→ ABOUT THIS TASK: Among the records that follow, set down only the lines from the one containing "The height and width of the screenshot is (478, 567)." to the one containing "Given: Click the", both included, exactly.

→ EXERCISE INPUT:
──────────────────────────────

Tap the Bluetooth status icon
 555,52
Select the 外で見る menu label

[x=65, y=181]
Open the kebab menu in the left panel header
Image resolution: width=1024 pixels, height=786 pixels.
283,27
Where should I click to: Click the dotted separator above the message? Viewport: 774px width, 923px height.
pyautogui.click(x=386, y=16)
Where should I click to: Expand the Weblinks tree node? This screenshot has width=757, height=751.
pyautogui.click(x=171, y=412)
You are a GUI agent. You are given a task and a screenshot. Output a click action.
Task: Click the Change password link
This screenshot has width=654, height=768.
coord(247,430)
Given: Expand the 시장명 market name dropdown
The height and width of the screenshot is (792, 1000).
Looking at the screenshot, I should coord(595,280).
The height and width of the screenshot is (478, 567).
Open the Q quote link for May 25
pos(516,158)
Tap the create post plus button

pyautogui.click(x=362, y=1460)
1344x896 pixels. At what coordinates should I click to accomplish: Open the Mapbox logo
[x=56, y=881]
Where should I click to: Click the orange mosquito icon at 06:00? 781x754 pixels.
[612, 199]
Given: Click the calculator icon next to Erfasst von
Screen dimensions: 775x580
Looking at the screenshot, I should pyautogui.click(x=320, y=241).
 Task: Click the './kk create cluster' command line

──────────────────────────────

→ EXPECTED ANSWER:
The height and width of the screenshot is (478, 567).
Open the Q quote link for May 25
pos(516,158)
Tap the create post plus button

pyautogui.click(x=362, y=1460)
1344x896 pixels. At what coordinates should I click to accomplish: Open the Mapbox logo
[x=56, y=881]
Where should I click to: Click the orange mosquito icon at 06:00? 781x754 pixels.
[612, 199]
Given: Click the calculator icon next to Erfasst von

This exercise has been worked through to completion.